We are a quiet group. Shibani’s voice is soft, and we are all gathered around it. Amit looks into his half-drunk coffee as he listens; Aarti’s gaze takes in the hot morning outside, and the manicured garden.
“Meanwhile her blood platelet levels had sunk to critical levels. And her saliva was still not controlled, so that she could no longer even talk, let alone eat. The doctor proposed another drug which would cost 1.7 lakhs [$3,400]. They administered this drug, which was supposed to restore her system and control her saliva flow. It had no effect. The doctors said to us, ‘Of course it is not working. All the medicine is being flushed out of her body by the dialysis.’
“It was hell in there. People were dying at such a rate in the intensive care unit that there was panic all the time, and no one to take care of Amit’s mother. The doctors never came to see her. They had no link at all to their patients. We were not allowed to go into the ward to see her. They never told us anything except, ‘She needs more medicine.’ There was nothing we could do except pay the bills. Every evening we received the bill for the day and we handed over the cash we had borrowed from our family. When you went to the accounts department, you saw massive trunks of 1,000 and 500 rupee notes being carried out to the bank.”
Aarti laughs wryly. Shibani continues,
“We asked to take her out of intensive care, which was so expensive, so they put her in a normal ward where we could spend time with her. But she had reached a terrible state. She had bedsores and she was continually crying. All she would say was, ‘Take me out of here!’
“We asked the doctors what we should do. They said, ‘She is not eating. We need to put a hole in her stomach so we can feed her through it.’ While we were discussing this with them, a nurse came in to tell us that Amit’s mother had passed away.”
Tears begin to pour down Amit’s face as Shibani recalls this moment.
She says, “And you know what the doctor said to us? He said, ‘Perhaps if we put her back into intensive care and put her on a ventilator, she’ll revive. We can try that.’ So I said, ‘On one condition. I want to stay with her the whole time and watch what you do.’ And the doctor said, ‘Families are not allowed into the intensive care unit.’ So we said, ‘Then we won’t do it.’ And he said, ‘Of course, if you don’t want your mother to live, then… I mean there is a 1 per cent chance that she will live — who are you to decide that she should not survive? But if you don’t have money… ’
“But we were done. It was over. We told the doctor, and he left us.
“We went in to see Amit’s mother. Immediately someone came to collect the outstanding money. They talked to us across her dead body. ‘You have 2 lakhs [$4,000] outstanding. Please pay.’ They had no respect. They talked over her body. In India we respect the dead, you know? They were so rude.”
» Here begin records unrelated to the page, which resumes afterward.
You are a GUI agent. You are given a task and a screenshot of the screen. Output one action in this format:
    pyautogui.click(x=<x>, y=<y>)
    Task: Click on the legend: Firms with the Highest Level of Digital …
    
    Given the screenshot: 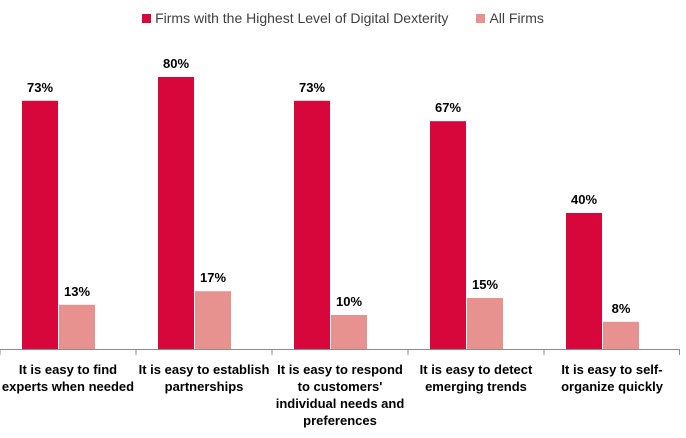 What is the action you would take?
    pyautogui.click(x=343, y=18)
     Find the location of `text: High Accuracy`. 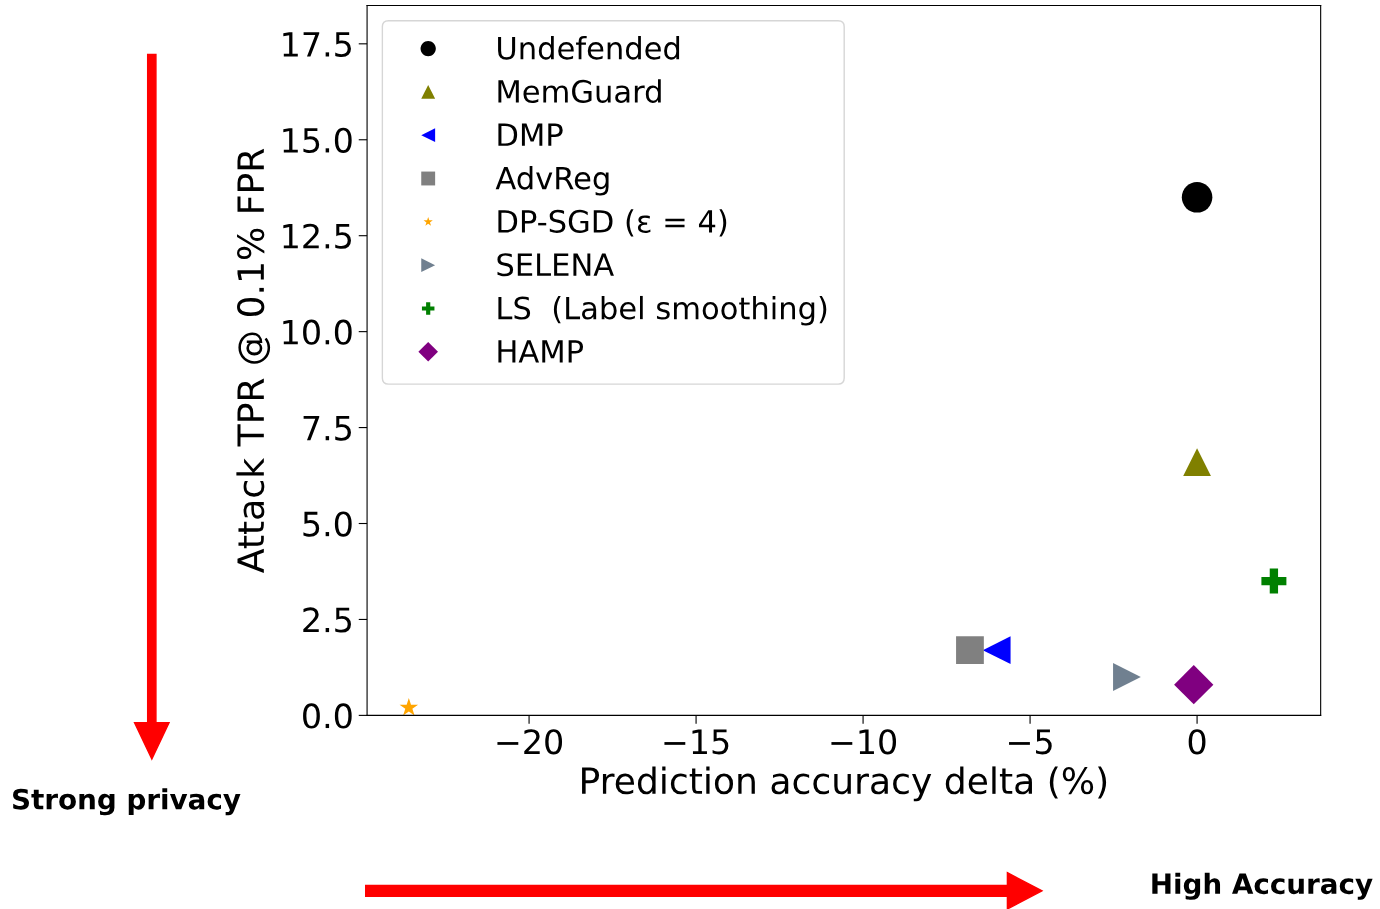

text: High Accuracy is located at coordinates (1262, 886).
Amit intervenes. “When we cremated my mother, the priest told me her bones had turned to powder.”
Shibani is fiery with the rage all these memories have aroused.
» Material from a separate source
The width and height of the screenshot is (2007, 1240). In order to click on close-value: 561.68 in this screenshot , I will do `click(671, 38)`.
“People are dying for no reason,” she says. “At least we have a little money. We met people who were kicked out of the hospital when their insurance money was used up, and the doctors hardly bothered to sew them up. Of course, people who have no money at all don’t have a chance.”
“These hospitals are totally corrupt,” says Aarti. “Patients are only profit. Nothing else. Anything they can’t understand they call cancer because then they can pump you with the most expensive medicines. This religious, spiritual country — the humanity is going out of it. Very little good is being done but a lot of harm is being done.”
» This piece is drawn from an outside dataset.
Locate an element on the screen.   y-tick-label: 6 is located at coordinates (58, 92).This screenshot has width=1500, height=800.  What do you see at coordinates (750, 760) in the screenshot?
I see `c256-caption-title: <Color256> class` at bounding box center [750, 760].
“What happened to your husband?” I ask her.
“He died here too. Just before Amit’s mother. He was a very good man. We had forty-three years of beautiful companionship. These days very few people can say that. I was married to a man who never stopped thinking about me and looking out for me.”
I realise Aarti must be older than she looks.
“He came from a well-known family. There were famous journalists and academics in the family, and film stars. He had a successful career and we moved in good circles. Anybody who’s anybody in Delhi, I know them.”